Paco, joven estrafalario, en apariencia conformista, utiliza la violencia como estrategia de supervivencia. Es el típico “tigre de barrio”, y posee los atractivos y brillantes zapatos de charol que necesita Paco, pero se niega a prestárselos.
He aquí la gran paradoja, la falta de solidaridad entre iguales, entre marginados.
Los zapatos se convierten en el detonante que los lleva a tomar acciones desesperadas que los alejarán de sí mismos hasta llegar a un final previsible.
Dos excelentes actores encarnan estos personajes. Vicente Santos, de recia personalidad escénica, es un actor orgánico, construye su personaje a cabalidad, convierte a “Toño” en un ser entrañable, con ansias de superación, dentro de los cánones establecidos, y logra la empatía con el público.
Su contraparte es Richarson Díaz, la otra cara de la marginalidad, exquisitamente histriónico, proyecta al díscolo “Paco” en su verdadera dimensión semántica, enriqueciéndolo con un movimiento corporal, constante y elocuente.
El duelo actoral y verbal entre estos dos actores, mantiene la expectativa del público que, absorto, a veces ríe, otras sonríe, cavila siempre, y es que la obra es una mezcla de drama, tragedia y lirismo.
El énfasis en la forma de hablar de los actores, con sus alteraciones fonéticas, propia de nuestros sectores más empobrecidos, sitúa la trama en nuestro país, cuya realidad social es cónsona con la descrita en la obra, pero el mensaje del autor trasciende lo local, va más allá, bien puede ser cualquier otra sociedad con las mismas características de marginación y exclusión.

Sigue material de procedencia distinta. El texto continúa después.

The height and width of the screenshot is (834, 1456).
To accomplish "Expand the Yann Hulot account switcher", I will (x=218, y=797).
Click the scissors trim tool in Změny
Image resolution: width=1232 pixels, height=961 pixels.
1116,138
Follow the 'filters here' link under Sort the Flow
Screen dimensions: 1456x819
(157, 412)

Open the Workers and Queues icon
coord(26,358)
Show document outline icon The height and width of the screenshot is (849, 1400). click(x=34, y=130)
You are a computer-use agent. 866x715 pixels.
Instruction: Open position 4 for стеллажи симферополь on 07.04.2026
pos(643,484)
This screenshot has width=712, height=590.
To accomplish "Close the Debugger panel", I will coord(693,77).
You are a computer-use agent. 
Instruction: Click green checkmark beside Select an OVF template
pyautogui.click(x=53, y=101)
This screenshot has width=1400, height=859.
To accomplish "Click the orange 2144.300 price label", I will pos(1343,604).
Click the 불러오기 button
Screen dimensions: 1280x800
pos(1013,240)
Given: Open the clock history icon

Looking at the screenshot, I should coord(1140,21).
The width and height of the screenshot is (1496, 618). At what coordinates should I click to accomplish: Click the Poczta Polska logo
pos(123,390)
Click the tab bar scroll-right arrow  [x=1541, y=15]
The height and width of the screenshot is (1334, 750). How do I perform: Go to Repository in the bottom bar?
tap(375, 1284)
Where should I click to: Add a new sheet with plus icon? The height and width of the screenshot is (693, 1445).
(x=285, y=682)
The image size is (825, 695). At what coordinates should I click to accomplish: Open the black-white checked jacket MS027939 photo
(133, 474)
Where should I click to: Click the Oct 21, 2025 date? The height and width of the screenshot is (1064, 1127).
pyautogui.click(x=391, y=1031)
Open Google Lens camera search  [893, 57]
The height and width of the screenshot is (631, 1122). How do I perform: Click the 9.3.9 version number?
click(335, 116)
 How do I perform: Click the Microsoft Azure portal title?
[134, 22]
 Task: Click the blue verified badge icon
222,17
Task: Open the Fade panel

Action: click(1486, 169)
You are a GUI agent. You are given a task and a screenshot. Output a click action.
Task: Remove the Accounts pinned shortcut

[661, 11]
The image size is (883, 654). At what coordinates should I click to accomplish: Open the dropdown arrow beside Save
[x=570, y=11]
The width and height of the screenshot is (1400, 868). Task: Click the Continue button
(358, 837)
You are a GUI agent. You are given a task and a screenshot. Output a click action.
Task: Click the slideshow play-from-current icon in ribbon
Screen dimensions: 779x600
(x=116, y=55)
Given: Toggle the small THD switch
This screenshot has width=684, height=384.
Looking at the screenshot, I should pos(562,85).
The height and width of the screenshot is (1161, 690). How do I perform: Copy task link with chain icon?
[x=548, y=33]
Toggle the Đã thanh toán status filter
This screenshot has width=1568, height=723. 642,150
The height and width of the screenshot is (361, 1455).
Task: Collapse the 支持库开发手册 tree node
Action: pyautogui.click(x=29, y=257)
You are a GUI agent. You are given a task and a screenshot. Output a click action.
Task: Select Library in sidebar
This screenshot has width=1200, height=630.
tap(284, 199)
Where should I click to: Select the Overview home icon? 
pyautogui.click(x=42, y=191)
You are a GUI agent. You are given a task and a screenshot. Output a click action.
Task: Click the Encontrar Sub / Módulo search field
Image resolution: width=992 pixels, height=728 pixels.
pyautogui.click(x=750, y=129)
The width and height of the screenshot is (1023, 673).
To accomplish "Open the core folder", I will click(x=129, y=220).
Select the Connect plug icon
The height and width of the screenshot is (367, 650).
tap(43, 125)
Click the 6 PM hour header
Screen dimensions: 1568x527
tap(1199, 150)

Durante el desarrollo de la trama, los niveles de tensión e intensidad dramática aumentan, propician pequeños clímax. El ritmo no decae, los diferentes componentes de la representación están perfectamente ensamblados, la dirección efectista de Pepe Sierra se convierte en elemento fundamental, logrando la mediación precisa entre texto y espectáculo.
El espacio escénico propicia el ritual, con escenas puntuales como el baño en la “batea”, estéticamente bien concebido.
La atmósfera se torna premonitoria, los encendidos debates de los personajes y las luces intermitentes van creando suspenso.
Paco intenta escapar con los “zapatos”, y entonces se produce el clímax, se escuchan tiros, la estancia – cual metáfora– se torna rojiza, la escena es perturbadora. Toño se paraliza, el pánico se apodera de él, es incapaz de asimilar lo sucedido. Vicente Santos, en una actuación suprema, en silencio, solo con la expresividad elocuente de un rostro transfigurado, logra conmovernos.